Atara Biotherapeutics has announced the submission of a Biologics License Application (BLA) to the U.S. Food and Drug Administration (FDA) for tabelecleucel (tab-cel®). The therapy is intended as a monotherapy for the treatment of adult and pediatric patients, two years of age and older, with Epstein-Barr virus positive post-transplant lymphoproliferative disease (EBV+ PTLD) who have received at least one prior therapy. For solid organ transplant recipients, prior therapy includes chemotherapy unless it is deemed inappropriate. Currently, there are no FDA-approved therapies for this indication.

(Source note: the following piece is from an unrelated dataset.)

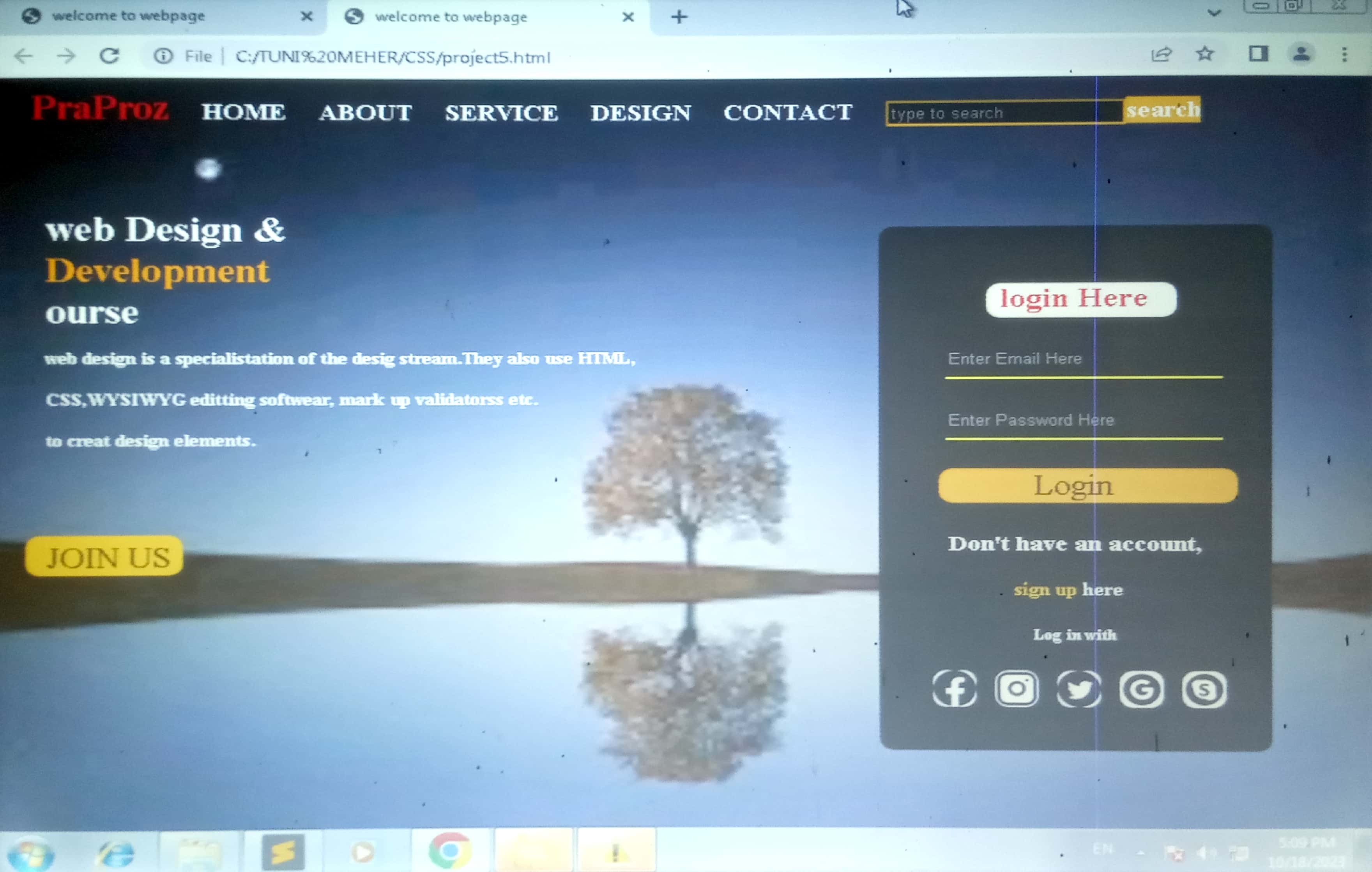Open the profile avatar menu

tap(1301, 55)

The BLA submission is supported by data from over 430 patients treated with tab-cel across multiple life-threatening diseases, including data from the pivotal ALLELE study. The ALLELE study demonstrated a statistically significant 48.8% Objective Response Rate (ORR) (p<0.0001) and a favorable safety profile consistent with previous analyses.
Mechanism of Action
Tab-cel is an allogeneic, EBV-specific T-cell immunotherapy. It is designed to target and eliminate EBV-infected cells, offering a novel approach to treating EBV+ PTLD.

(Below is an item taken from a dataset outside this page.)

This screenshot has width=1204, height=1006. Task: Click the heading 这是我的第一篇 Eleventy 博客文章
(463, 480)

Regulatory Status and Partnerships
Tab-cel has been granted Breakthrough Therapy Designation for the treatment of rituximab-refractory EBV-associated lymphoproliferative disease by the U.S. FDA, as well as orphan drug designation. In December 2023, Atara expanded its global partnership with Pierre Fabre Laboratories for the U.S. and remaining global commercial markets for tab-cel. This builds upon an initial partnership covering Europe, the Middle East, Africa, and other select emerging markets. The expanded partnership includes potential milestone payments to Atara, contingent upon the successful FDA acceptance and approval of the tab-cel BLA.
Prior Approvals
Tab-cel was granted marketing authorization under the brand name Ebvallo™ in December 2022 by the European Commission. Marketing authorization was also granted by the Medicines and Healthcare Products Regulatory Agency in the United Kingdom in May 2023 and by Swissmedic in Switzerland in May 2024. In these territories, Ebvallo is indicated as monotherapy for the treatment of adult and pediatric patients two years of age and older with relapsed or refractory EBV+ PTLD who have received at least one prior therapy. For solid organ transplant patients, prior therapy includes chemotherapy unless chemotherapy is inappropriate.
About EBV+ PTLD
Epstein-Barr virus positive post-transplant lymphoproliferative disease (EBV+ PTLD) is a serious complication that can occur after solid organ or hematopoietic stem cell transplantation. It arises when the recipient's immune system, weakened by immunosuppressive therapy, fails to control EBV-infected B cells, leading to uncontrolled proliferation and lymphoma development. The prognosis for patients with EBV+ PTLD can be poor, especially in those who are refractory to initial treatments.
Future Outlook
With the BLA submission, Atara is poised to potentially deliver the first FDA-approved therapy for EBV+ PTLD. The company looks forward to continued collaboration with the FDA on its review and with Pierre Fabre as they actively prepare for the potential launch of this innovative therapy in the U.S.